Does hot air have high pressure, and does compreesed air have high pressure? I have heard a lot about pressure.  Warm air is less dense and has low pressure, but I thought warm air has high pressure. I know that compressed air is going to be hot, so wouldn't it have high pressure? 
We know that the air molecules in cold air move slower than in warm air, but there are more of them packed closer together. So the chances of colliding are more significant.
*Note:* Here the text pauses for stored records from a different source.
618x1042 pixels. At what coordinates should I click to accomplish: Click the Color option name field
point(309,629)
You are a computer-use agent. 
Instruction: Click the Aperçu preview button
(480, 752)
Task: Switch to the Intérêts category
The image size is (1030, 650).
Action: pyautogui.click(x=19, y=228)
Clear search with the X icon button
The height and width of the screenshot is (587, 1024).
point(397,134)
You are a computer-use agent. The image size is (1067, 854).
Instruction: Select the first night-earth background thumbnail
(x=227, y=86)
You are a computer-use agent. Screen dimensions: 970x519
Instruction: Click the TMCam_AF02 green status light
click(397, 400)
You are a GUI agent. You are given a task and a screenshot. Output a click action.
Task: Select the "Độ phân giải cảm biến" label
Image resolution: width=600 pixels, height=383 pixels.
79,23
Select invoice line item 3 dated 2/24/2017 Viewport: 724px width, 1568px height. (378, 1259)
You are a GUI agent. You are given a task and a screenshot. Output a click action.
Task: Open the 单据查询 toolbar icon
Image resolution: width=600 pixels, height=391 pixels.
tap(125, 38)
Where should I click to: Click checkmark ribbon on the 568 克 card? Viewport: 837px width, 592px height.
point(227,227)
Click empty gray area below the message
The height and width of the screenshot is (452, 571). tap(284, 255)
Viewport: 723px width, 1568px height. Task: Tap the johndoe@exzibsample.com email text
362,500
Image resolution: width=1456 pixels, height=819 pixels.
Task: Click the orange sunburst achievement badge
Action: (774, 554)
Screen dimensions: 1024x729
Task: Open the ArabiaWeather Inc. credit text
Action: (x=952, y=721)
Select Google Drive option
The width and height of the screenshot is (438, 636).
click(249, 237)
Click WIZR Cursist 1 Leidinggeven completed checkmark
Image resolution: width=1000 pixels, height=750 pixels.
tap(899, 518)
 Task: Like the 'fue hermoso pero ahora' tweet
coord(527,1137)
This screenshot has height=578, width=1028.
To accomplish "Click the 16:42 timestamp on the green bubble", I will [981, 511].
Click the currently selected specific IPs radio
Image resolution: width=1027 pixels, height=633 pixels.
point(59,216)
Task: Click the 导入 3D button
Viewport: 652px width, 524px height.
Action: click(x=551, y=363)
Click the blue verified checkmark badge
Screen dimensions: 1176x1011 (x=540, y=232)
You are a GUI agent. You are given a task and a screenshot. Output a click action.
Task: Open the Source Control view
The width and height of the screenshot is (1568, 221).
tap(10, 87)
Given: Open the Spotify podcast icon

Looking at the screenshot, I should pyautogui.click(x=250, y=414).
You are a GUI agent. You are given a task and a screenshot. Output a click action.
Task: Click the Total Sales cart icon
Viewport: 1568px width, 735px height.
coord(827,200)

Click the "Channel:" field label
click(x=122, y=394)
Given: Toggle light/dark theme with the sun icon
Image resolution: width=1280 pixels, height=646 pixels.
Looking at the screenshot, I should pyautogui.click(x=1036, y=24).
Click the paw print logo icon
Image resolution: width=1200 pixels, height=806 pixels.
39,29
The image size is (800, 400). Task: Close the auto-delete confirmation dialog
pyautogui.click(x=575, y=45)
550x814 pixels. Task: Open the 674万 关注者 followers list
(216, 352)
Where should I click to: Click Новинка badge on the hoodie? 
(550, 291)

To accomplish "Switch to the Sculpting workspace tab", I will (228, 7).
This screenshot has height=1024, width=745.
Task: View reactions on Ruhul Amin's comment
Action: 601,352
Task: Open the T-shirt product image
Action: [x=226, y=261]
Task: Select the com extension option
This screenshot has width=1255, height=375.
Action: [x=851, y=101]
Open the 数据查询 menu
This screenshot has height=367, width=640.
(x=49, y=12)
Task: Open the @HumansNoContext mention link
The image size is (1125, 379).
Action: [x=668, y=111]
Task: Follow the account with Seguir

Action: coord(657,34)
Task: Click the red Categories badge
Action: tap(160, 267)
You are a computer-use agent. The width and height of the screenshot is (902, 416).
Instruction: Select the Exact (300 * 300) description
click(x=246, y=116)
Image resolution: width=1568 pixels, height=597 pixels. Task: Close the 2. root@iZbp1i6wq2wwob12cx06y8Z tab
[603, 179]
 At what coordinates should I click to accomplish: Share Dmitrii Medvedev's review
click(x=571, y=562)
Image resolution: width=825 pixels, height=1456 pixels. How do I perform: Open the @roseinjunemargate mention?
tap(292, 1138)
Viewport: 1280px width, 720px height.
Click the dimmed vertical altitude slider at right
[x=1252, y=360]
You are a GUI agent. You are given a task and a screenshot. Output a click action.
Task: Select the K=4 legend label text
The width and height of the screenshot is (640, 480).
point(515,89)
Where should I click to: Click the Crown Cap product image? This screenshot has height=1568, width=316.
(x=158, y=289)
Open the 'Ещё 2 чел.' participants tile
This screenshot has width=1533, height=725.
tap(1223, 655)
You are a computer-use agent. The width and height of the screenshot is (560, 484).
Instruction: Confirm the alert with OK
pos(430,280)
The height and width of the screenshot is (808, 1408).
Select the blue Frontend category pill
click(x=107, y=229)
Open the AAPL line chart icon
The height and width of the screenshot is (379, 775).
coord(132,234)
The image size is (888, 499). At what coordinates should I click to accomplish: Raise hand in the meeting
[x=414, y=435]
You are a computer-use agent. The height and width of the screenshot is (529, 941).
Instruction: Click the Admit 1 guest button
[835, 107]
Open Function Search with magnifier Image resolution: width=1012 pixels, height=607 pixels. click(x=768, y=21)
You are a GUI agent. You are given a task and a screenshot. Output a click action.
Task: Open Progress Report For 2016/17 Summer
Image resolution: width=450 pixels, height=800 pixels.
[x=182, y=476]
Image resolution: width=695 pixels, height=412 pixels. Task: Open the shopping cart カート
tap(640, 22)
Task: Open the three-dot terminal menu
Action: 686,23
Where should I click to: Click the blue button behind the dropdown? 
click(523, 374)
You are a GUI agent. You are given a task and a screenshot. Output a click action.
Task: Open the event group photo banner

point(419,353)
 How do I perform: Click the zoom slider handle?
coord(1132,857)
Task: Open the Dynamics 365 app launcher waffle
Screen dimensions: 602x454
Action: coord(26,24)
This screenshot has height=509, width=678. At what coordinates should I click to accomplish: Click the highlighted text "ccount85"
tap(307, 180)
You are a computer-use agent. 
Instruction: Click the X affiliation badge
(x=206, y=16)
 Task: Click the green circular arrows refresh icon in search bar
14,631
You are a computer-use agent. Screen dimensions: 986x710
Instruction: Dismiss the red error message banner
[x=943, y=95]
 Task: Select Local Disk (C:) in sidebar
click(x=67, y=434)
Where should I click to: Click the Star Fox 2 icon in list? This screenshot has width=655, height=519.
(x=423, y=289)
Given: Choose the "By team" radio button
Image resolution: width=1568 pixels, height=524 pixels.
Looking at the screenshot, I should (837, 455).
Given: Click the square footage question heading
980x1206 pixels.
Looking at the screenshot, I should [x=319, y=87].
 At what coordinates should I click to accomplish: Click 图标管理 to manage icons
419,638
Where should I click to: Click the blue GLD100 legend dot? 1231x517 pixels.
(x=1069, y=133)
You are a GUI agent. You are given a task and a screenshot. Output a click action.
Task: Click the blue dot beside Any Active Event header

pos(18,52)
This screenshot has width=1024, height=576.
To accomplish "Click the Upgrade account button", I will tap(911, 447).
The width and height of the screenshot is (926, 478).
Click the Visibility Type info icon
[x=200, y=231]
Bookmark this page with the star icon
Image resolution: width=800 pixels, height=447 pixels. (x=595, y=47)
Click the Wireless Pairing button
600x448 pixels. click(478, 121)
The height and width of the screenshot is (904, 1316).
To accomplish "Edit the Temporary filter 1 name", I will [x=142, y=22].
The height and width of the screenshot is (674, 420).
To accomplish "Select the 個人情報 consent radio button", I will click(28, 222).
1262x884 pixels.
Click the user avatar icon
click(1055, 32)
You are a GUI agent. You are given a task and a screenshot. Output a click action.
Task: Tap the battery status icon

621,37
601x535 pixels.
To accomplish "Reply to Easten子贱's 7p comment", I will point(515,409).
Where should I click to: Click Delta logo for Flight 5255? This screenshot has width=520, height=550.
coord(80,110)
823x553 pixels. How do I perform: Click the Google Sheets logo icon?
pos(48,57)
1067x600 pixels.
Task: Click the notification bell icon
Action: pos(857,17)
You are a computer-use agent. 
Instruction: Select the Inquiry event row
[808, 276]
Is that why cold air has high pressure? 
This is a counter-argument because the molecules in hot air are farther apart but move faster so they would also have a big chance of colliding, right? 
I would appreciate it if the gentleman or women who reply to this could answer all of my questions if you can, but any reply would be appreciated. 
Thanks, Gary
 A: The answer is none of the above.  You can have warm air that is lower pressure, higher pressure, or equal pressure to cold air.  However, if you want to focus on a single body of air (such as the air in a room, or air in a balloon), we can talk about how changes affect pressure.
The key equation, as I.E.P. mentioned in the comments is $PV=nRT$ where:


*

*P is the pressure of the gas

*V is the volume of the gas

*n is the number of mols of gas

*R is the ideal gas constant

*T is the temperature (in kelvin)


So we can see from this equation that if you take a fixed amount of gas (n doesn't change), and you increase its temperature by heating it, either pressure or volume (or both) must change.  If you do that heating in an enclosed chamber, the pressure will increase.  This would lead you to the idea that warm air is high pressure, but that's not quite a true statement.  What is true is that if you heat air in an enclosed space, you will increase its pressure.  On the other hand, if you heat the air in an open container with no lid, the pressure wont increase at all: the volume will increase.
Just because air is compressed does not automatically make it "hot."  It just means it has a high pressure.  If you have experience with compressors, this might not be intuitive because, in practice, you find that compressors heat the air quite a bit (especially if you're filling air tanks for divers!).  However, that is really an issue of inefficiency.  The piston based compressors take an initial volume of air and compress it really quickly into a small volume.  This is going to either raise the pressure, the temperature,  or both.  In practice, it raises both.  That's not a desirable thing -- it wastes money to generate all that heat.
Finally, to your model of collisions, if you have a hot gas and a cold gas at the same pressure, what you will find is that the hot gas will have fewer collisions, but they will be more energetic (higher velocity).  The cold gas will have more collisions, but they will have less energy.  They're two different approaches to cause the same pressure.
A: Sorry for the necro-answer, but this question bugged me awhile and I wanted to post the thoughts that helped me understand the issue.  Because I couldn't understand how the two could be decoupled at all, and thought Temperature=Pressure.
Imagine you've got a large room - and it's empty except for 10 hydrogen atoms.  The temperature of the system is how much energy/speed those atoms have.  So if they're moving fast, the temperature is hot; if they're moving sluggishly, the temperature is cold.  Now, that's not the same thing as pressure.  Pressure is how much force is being put on the sides of the room, pushing outwards.  Well, there's only 10 atoms - it's going to be low pressure even if those atoms are relatively hot, because it's only 10 atoms exerting pressure against the sides of the container.
Or another thought experiment: imagine you've got a container of an ideal gas.  You can't heat the gas up without making it expand; you can't change the volume of the gas without changing its temperature - so it might seem like Temperature=Pressure.  But imagine dividing the container in two, letting one half of the gas out, and then letting the gas reexpand to fill the container.  So the gas cools and depressurizes during this expansion... but what happens when you heat the gas back to its original temperature?  The pressure goes up... but not all the way up to what it was before!  Because the Ideal Gas Law (Pressure x Volume = Constant x MoleculeCount x Temperature) - one of those variables was changed: MoleculeCount.  It's been halved.  Which means, if you heat the temperature back up to what it was before, but it only has half the mass, the pressure is going to be half of what it was before - even though the temperature is exactly the same!
So if you want a low-pressure, high temperature system?  Make it low mass.  If you want a high-pressure, low-temperature system?  Pack in lots of molecules.
Short Story: Temperature is highly related to Pressure... but only if the mass doesn't change.  Change the mass, change the ratio between Temperature and Pressure.